▶ [SHORT TASK]: Lay out the entries in the stretch that opens with the line containing "You are a computer-use agent. The image size is (558, 532)." and closes with the line containing "Open the Need" as a two-column CSV with the columns entry and answer. Give one row per entry, put each field in quotes, and replace any line breaks with spaces.

▶ [Entries on where items appear]:
# # # # #

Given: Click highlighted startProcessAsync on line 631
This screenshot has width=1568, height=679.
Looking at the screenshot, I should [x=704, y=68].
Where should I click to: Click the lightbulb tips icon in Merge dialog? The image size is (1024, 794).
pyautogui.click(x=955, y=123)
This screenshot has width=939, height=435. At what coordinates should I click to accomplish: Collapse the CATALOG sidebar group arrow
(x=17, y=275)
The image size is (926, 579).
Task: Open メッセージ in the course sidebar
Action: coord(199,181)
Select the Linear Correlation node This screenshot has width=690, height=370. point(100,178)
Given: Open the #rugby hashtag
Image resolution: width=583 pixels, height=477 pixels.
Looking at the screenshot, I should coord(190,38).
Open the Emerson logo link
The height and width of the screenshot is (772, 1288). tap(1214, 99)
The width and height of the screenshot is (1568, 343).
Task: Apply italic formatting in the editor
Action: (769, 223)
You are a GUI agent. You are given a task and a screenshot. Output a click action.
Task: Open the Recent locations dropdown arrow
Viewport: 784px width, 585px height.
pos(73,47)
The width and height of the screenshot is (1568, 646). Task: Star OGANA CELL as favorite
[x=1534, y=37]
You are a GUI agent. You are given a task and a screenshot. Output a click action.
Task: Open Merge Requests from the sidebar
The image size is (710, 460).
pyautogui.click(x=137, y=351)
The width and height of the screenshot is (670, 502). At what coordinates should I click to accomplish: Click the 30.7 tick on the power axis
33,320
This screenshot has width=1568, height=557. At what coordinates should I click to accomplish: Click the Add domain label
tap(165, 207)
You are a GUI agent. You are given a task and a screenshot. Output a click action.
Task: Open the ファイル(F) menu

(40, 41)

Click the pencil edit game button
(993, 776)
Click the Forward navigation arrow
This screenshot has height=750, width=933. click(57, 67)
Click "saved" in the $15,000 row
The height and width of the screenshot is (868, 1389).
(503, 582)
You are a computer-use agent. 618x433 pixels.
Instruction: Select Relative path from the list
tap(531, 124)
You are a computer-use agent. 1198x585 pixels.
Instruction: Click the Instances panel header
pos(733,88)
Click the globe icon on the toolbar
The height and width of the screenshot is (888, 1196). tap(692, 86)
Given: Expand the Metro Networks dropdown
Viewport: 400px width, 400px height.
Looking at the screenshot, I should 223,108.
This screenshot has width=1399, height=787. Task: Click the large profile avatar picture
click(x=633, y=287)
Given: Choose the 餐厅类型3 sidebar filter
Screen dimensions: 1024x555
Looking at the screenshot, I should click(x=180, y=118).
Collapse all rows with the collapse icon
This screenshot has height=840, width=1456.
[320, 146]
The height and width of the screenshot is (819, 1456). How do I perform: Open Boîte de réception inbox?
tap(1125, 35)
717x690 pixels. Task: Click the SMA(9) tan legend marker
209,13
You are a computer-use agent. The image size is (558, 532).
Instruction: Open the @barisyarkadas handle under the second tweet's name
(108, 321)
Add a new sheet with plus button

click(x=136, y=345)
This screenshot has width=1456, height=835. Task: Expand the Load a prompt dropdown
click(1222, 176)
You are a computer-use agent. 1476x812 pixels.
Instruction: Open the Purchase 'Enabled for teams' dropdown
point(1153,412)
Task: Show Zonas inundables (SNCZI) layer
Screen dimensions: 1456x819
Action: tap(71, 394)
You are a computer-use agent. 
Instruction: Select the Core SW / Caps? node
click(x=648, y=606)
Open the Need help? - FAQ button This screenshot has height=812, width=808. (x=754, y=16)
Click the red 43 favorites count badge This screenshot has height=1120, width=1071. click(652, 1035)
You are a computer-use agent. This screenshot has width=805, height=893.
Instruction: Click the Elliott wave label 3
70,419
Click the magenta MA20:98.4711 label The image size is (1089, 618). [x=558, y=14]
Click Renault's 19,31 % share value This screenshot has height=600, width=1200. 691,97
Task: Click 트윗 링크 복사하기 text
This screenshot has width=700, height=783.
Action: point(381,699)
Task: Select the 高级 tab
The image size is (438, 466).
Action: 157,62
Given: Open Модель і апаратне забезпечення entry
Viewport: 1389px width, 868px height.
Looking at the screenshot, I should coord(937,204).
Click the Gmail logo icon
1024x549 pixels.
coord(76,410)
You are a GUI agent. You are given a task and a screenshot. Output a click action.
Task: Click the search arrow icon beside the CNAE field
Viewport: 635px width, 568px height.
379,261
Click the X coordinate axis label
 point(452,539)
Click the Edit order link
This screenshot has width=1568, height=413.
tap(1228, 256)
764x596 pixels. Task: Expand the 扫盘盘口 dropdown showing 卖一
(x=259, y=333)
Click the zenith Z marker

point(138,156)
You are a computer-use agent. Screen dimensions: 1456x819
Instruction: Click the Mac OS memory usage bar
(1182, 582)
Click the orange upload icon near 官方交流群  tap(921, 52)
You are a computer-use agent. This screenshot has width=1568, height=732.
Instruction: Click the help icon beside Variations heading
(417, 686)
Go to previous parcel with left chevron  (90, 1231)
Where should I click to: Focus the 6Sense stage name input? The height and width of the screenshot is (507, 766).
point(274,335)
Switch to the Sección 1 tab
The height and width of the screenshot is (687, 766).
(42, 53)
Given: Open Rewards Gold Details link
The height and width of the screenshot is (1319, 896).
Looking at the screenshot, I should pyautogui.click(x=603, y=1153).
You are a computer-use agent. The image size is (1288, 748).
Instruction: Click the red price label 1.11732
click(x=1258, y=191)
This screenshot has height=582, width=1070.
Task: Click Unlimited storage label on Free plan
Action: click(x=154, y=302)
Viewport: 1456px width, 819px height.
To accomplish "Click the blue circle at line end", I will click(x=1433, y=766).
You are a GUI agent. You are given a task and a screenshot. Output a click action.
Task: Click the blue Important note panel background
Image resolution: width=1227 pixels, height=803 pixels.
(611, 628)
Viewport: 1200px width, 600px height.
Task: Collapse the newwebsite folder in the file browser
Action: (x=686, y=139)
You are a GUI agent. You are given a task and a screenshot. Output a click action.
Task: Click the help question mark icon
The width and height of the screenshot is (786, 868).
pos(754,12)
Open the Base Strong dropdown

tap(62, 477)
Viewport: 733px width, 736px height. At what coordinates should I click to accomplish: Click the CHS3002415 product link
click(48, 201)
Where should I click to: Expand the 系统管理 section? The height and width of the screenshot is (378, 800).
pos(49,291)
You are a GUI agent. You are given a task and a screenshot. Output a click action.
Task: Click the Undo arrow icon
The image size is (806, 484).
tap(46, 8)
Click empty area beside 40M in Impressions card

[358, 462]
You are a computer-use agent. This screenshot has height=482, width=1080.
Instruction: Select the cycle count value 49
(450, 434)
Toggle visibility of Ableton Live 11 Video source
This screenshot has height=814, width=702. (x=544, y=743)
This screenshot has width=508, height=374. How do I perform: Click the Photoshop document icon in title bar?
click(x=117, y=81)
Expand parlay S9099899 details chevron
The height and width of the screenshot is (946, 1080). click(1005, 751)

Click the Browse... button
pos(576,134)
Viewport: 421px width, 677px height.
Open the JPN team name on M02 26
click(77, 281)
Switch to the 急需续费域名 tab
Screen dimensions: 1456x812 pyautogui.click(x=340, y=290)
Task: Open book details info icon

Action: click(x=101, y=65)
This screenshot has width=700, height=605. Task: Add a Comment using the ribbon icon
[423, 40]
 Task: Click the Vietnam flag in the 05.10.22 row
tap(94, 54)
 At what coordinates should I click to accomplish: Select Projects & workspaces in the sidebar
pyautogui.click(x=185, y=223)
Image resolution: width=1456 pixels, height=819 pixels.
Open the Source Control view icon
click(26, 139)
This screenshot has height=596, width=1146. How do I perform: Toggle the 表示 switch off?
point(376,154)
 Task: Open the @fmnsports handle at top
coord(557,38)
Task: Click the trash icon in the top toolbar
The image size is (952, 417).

# # # # #

▶ [EXERCISE OUTPUT]:
entry,answer
"You are a computer-use agent. The image size is (558, 532). Instruction: Open the @barisyarkadas handle under the second tweet's name","(108, 321)"
"Add a new sheet with plus button","click(x=136, y=345)"
"This screenshot has width=1456, height=835. Task: Expand the Load a prompt dropdown","click(1222, 176)"
"You are a computer-use agent. 1476x812 pixels. Instruction: Open the Purchase 'Enabled for teams' dropdown","point(1153,412)"
"Task: Show Zonas inundables (SNCZI) layer Screen dimensions: 1456x819","Action: tap(71, 394)"
"You are a computer-use agent. Instruction: Select the Core SW / Caps? node","click(x=648, y=606)"
"Open the Need help? - FAQ button This screenshot has height=812, width=808.","(x=754, y=16)"